As a side note, how do people handle HTTPS with private networks (VPN or local) these days? I typically just stick to HTTP, but it would be nice to get rid of the warnings/lock (and I use HTTPS-only mode and firefox seems to require a fresh exception for every port).

[-] the_thunder_god@kbin.social 2 points 1 year ago

Doing what the OP (same result, just different software) or I posted and assigning certificates to secure your local services means you can avoid the HTTPS warning that major browsers will pop up on an unsecure (HTTP) connection. Instead of going to an internal dns name without a certificate or direct to the ip....you assign a wildcard certificate to a domain name you've setup on your local dns. You then access that service via the HTTPS protected Domain name, with no warning.

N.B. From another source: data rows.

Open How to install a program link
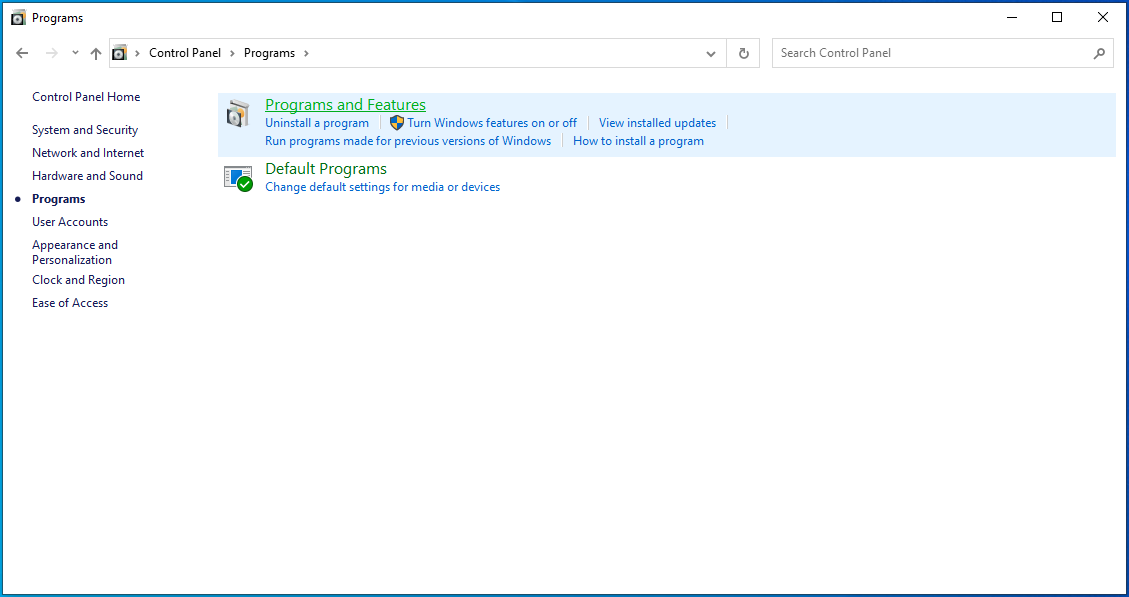The width and height of the screenshot is (1129, 597). pyautogui.click(x=638, y=141)
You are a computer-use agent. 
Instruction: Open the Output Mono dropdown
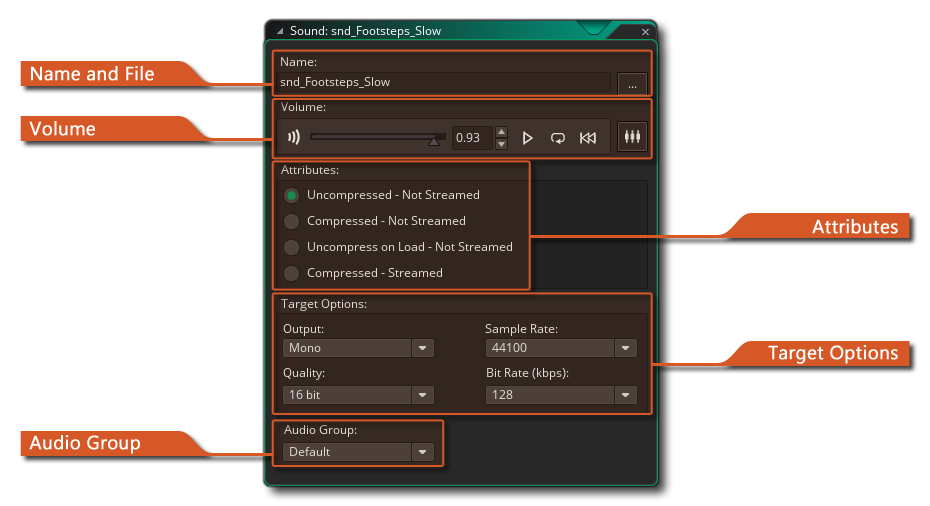(x=423, y=348)
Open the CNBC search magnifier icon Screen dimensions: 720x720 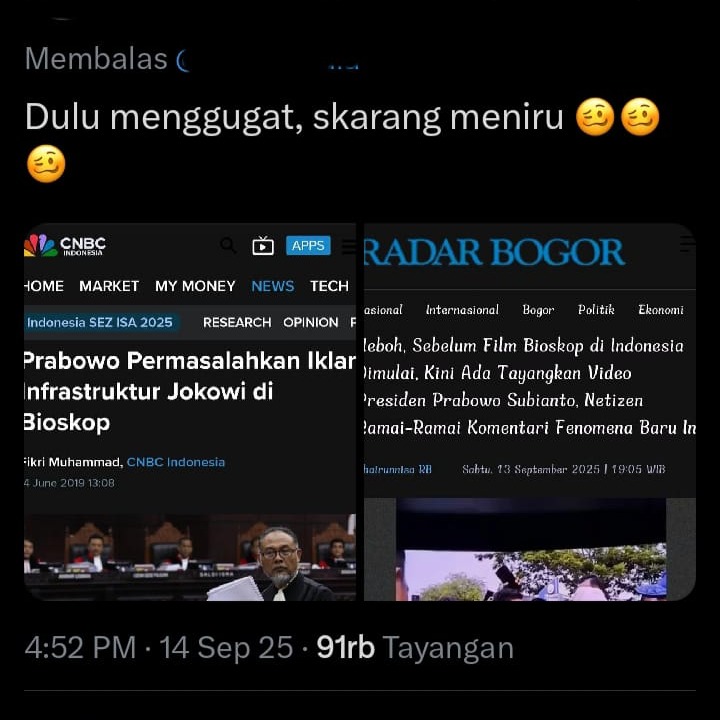(228, 246)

[-] dustojnikhummer@lemmy.world 1 points 1 year ago

Self signed certificates and import CA onto all of my devices.

Or, public DNS with cloudflare that points to local IP.

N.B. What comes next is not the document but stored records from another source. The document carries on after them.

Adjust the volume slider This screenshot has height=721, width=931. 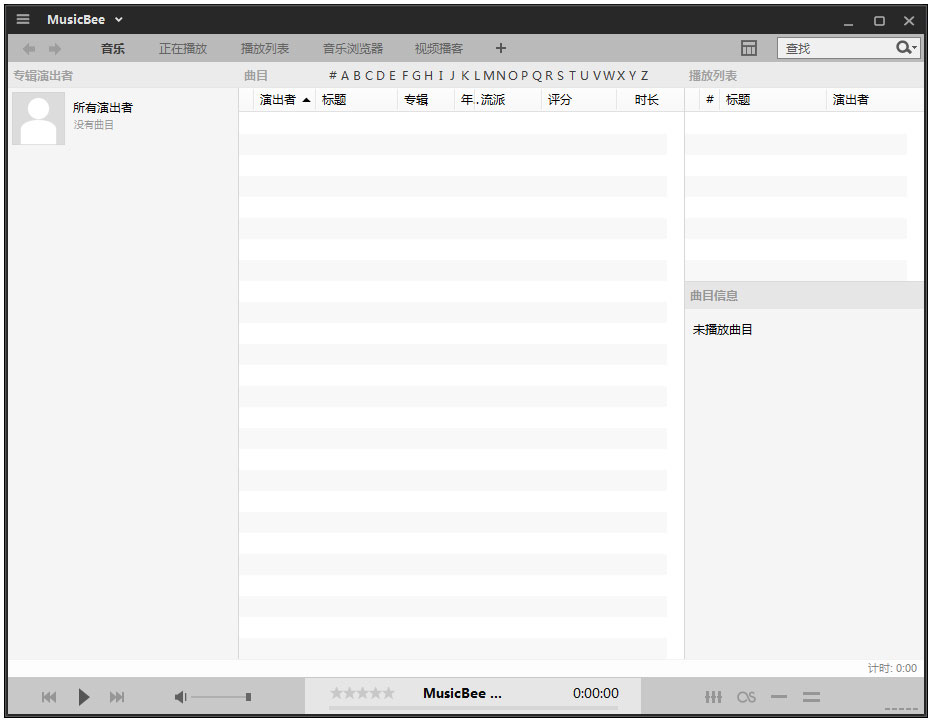222,696
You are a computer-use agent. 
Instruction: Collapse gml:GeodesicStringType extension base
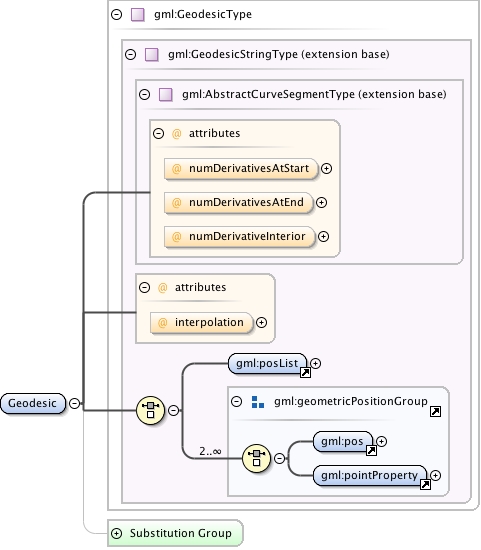pos(131,55)
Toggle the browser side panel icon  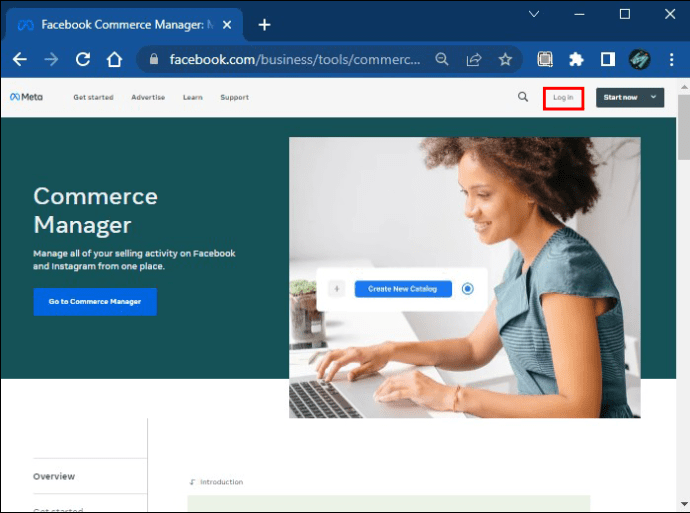(x=608, y=59)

[-] the_thunder_god@kbin.social 1 points 1 year ago

I used Techno Tim's guide on how to do essentially the same thing with different tools: Cloudflare, Let's Encrypt, Traefik, and PiHole (for my DNS)
https://www.youtube.com/watch?v=liV3c9m_OX8
https://docs.technotim.live/posts/traefik-portainer-ssl/

[-] SJ_Zero@lemmy.fbxl.net 0 points 1 year ago

There's no question in my mind, letsencrypt is a major boon the the entire Internet.

[-] dudeami0@lemmy.dudeami.win 2 points 1 year ago

Hard to believe you used to have to pay for a TLS certificate. I use Let's Encrypt with cert-manager on my kubernetes cluster and it still amazes me how SSL just happens. Even just using certbot makes the job extremely simple.

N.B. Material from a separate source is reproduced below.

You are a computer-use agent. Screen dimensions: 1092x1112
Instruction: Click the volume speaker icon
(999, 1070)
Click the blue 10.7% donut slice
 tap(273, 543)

[-] xtremeownage@lemmyonline.com 2 points 1 year ago

And what is worse-

It wasn't cheap either! Some of the SSL cert providers were charging hundreds/thousands for a certificate!

The less evil ones, were still charging 30$ or so.

[-] sudneo@lemmy.world 1 points 1 year ago

For cert-manager to work you need to have the ingress controller port (or I guess another port) exposed publicly? Or it supports DNS verification? I thought about doing this, but I am essentially having my cluster fully in a private network which I connect with wireguard from outside, but maybe I should reconsider?

I am keen to know a little bit more about your setup

[-] dudeami0@lemmy.dudeami.win 1 points 1 year ago

I am using cloudflare DNS, which cert-manager requires an API key to edit the DNS entries. Documentation on this can be found here. It seems to support a number of DNS APIs, you can view those here.

[-] ActuallyRuben@actuallyruben.nl 1 points 1 year ago

There even are still some (shitty) webhosts that require payment for a TLS certificate, because they refuse to support letsencrypt.

[-] Epsilon@kbin.social 0 points 1 year ago

Is there a lets-encrypt alternative that doesn't require you to pay for a domain? I'd like to use a local domain like myservice.home rather than myservice.domain.com. I currently have Caddy auto generate certificates for my services but it's a pain as some devices hate the self-signed certificate.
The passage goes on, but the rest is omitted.